*TASK GOAL*
Retype all of the following records word for word, keeping every line and its spacing unchanged.

*THE DATA*

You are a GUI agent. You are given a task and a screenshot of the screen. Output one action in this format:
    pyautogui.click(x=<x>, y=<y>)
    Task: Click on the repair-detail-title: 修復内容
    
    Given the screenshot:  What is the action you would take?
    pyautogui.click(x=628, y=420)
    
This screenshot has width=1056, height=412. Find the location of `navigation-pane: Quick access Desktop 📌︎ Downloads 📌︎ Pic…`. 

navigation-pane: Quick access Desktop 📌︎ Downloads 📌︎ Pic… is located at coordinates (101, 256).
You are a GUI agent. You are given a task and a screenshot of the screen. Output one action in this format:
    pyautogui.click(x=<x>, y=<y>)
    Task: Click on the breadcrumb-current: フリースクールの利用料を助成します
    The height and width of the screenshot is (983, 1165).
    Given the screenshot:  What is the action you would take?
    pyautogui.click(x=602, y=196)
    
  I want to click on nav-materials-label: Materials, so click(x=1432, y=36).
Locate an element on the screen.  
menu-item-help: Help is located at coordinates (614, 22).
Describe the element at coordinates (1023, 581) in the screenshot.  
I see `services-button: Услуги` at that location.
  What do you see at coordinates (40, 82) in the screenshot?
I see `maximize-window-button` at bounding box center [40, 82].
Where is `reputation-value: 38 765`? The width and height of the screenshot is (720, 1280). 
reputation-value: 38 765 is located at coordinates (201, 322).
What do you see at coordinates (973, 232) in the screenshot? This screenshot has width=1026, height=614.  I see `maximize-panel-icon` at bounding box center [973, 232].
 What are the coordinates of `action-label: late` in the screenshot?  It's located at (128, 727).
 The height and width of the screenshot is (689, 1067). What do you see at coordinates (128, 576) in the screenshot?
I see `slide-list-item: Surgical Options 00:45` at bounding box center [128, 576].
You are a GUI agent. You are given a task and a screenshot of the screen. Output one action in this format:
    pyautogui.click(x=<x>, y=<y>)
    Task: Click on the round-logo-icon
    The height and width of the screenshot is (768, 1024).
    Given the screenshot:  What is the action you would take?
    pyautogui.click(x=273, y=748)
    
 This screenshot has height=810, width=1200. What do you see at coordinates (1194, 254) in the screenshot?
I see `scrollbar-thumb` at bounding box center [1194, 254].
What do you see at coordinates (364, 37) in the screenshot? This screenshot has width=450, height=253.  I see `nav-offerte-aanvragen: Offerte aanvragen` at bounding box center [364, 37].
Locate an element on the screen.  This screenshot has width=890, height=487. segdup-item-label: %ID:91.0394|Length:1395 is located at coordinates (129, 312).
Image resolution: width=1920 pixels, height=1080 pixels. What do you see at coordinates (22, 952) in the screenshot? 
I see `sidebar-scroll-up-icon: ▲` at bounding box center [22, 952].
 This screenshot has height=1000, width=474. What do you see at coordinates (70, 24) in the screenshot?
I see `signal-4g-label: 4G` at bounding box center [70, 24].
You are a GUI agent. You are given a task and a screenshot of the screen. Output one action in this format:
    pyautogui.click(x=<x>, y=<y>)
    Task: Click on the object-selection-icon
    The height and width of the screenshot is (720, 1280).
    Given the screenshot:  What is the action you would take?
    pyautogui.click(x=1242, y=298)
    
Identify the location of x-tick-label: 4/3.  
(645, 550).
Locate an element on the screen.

*EXERCISE ANSWER*
You are a GUI agent. You are given a task and a screenshot of the screen. Output one action in this format:
    pyautogui.click(x=<x>, y=<y>)
    Task: Click on the repair-detail-title: 修復内容
    
    Given the screenshot:  What is the action you would take?
    pyautogui.click(x=628, y=420)
    
This screenshot has width=1056, height=412. Find the location of `navigation-pane: Quick access Desktop 📌︎ Downloads 📌︎ Pic…`. 

navigation-pane: Quick access Desktop 📌︎ Downloads 📌︎ Pic… is located at coordinates (101, 256).
You are a GUI agent. You are given a task and a screenshot of the screen. Output one action in this format:
    pyautogui.click(x=<x>, y=<y>)
    Task: Click on the breadcrumb-current: フリースクールの利用料を助成します
    The height and width of the screenshot is (983, 1165).
    Given the screenshot:  What is the action you would take?
    pyautogui.click(x=602, y=196)
    
  I want to click on nav-materials-label: Materials, so click(x=1432, y=36).
Locate an element on the screen.  
menu-item-help: Help is located at coordinates (614, 22).
Describe the element at coordinates (1023, 581) in the screenshot.  
I see `services-button: Услуги` at that location.
  What do you see at coordinates (40, 82) in the screenshot?
I see `maximize-window-button` at bounding box center [40, 82].
Where is `reputation-value: 38 765`? The width and height of the screenshot is (720, 1280). 
reputation-value: 38 765 is located at coordinates (201, 322).
What do you see at coordinates (973, 232) in the screenshot? This screenshot has width=1026, height=614.  I see `maximize-panel-icon` at bounding box center [973, 232].
 What are the coordinates of `action-label: late` in the screenshot?  It's located at (128, 727).
 The height and width of the screenshot is (689, 1067). What do you see at coordinates (128, 576) in the screenshot?
I see `slide-list-item: Surgical Options 00:45` at bounding box center [128, 576].
You are a GUI agent. You are given a task and a screenshot of the screen. Output one action in this format:
    pyautogui.click(x=<x>, y=<y>)
    Task: Click on the round-logo-icon
    The height and width of the screenshot is (768, 1024).
    Given the screenshot:  What is the action you would take?
    pyautogui.click(x=273, y=748)
    
 This screenshot has height=810, width=1200. What do you see at coordinates (1194, 254) in the screenshot?
I see `scrollbar-thumb` at bounding box center [1194, 254].
What do you see at coordinates (364, 37) in the screenshot? This screenshot has width=450, height=253.  I see `nav-offerte-aanvragen: Offerte aanvragen` at bounding box center [364, 37].
Locate an element on the screen.  This screenshot has width=890, height=487. segdup-item-label: %ID:91.0394|Length:1395 is located at coordinates (129, 312).
Image resolution: width=1920 pixels, height=1080 pixels. What do you see at coordinates (22, 952) in the screenshot? 
I see `sidebar-scroll-up-icon: ▲` at bounding box center [22, 952].
 This screenshot has height=1000, width=474. What do you see at coordinates (70, 24) in the screenshot?
I see `signal-4g-label: 4G` at bounding box center [70, 24].
You are a GUI agent. You are given a task and a screenshot of the screen. Output one action in this format:
    pyautogui.click(x=<x>, y=<y>)
    Task: Click on the object-selection-icon
    The height and width of the screenshot is (720, 1280).
    Given the screenshot:  What is the action you would take?
    pyautogui.click(x=1242, y=298)
    
Identify the location of x-tick-label: 4/3.  
(645, 550).
Locate an element on the screen.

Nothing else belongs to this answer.